Mala suerte o mala suerte: vendedor de helados tuvo durante un año más de 18 millones de dólares en su cuenta bancaria y sólo se enteró cuando la policía llegó a detenerlo

Dijo que era “el hombre más desafortunado del mundo”.

Por Camilo Henríquez

“Soy el hombre más desafortunado del mundo”. Así se define un humilde vendedor de helados de 52 años que fue millonario durante todo un año pero nunca se enteró.

Muhammad Abdul Qadir llegó a tener más de 18 millones de dólares en su cuenta bancaria, una cantidad muy alejada de los poco más de 3 dólares que ganaba para mantener a su familia trabajando de sol a sol en la ciudad de Karachi en Pakistán.

Sin embargo, ni siquiera se dio por enterado de su existencia y sólo lo supo cuando la Agencia Federal de Investigación (FIA) llegó hasta su hogar.

Según The Guardian, la FIA estaba investigando al menos 77 cuentas bancarias que se sospechaba estaban lavando dinero y una de ellas era la de Qadir.
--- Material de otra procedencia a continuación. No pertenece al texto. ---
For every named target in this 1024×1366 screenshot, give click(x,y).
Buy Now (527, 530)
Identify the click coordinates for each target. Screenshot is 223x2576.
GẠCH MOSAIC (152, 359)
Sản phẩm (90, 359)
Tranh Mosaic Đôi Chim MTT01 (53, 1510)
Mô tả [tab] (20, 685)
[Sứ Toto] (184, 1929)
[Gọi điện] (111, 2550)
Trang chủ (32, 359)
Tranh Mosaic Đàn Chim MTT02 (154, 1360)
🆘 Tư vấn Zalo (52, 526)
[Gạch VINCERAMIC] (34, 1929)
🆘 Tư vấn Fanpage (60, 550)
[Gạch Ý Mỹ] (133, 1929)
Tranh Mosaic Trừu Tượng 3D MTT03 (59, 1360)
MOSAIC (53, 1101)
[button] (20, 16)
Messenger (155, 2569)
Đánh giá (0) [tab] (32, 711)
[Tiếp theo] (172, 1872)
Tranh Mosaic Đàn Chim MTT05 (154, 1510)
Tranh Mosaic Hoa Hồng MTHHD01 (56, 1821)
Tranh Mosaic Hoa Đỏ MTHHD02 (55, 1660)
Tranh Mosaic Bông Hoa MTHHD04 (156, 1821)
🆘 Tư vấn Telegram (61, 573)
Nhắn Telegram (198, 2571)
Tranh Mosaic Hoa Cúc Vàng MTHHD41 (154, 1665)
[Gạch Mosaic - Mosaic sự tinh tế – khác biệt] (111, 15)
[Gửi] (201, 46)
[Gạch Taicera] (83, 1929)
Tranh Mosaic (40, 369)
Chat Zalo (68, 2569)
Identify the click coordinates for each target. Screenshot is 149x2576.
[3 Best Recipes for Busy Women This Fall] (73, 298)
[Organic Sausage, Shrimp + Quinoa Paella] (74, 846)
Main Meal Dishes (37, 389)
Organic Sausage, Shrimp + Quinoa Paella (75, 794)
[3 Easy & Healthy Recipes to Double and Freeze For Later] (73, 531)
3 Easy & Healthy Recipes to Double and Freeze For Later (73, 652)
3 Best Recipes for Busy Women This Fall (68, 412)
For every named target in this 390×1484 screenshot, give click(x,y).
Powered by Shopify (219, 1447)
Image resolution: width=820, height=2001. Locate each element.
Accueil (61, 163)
La cuenta del vendedor de helados llegó a tener durante todo un año 18 millones de dólares y de un día para otro se hizo una transacción y se retiro todo el dinero.

El hombre supo que “era millonario”, bueno, que “fue millonario”, al momento en que lo interrogaron para que explicara el extraño movimiento. Muhammad les explicó que nunca tuvo cuenta, que nunca fue millonario y que no podría haber firmado la transacción porque no sabe escribir.

Nuevamente en la humilde casa del hombre, los funcionarios de la FIA lo volvieron a interrogar porque no creían su historia y la respuesta fue más que aclaratoria: “Por qué pasaría esta vida miserable si tengo miles de millones en mi cuenta”, les dijo Qadir.

El nombre del “heladero” estaba en una lista junto a otros 77 trabajadores a los cuales se les crearon cuentas bancarias por una organización para lavar dinero y ninguno de los afectados terminó por enterarse.

Muhammad casi no lo puede creer y asegura que supo que era “dueño” de la increíble suma de dinero cuando esta “ya no estaba ahí” y por eso se convirtió en un “multimillonario sin dinero”.

Además de los problemas con la justicia, Qadir no ha podido salir a vender helados desde que se supo la noticia, su madre cree que lo podrían secuestrar y pedir un rescate ante los rumores de “su fortuna”, y además, en el barrio se burlan del multimillonario que vende helados.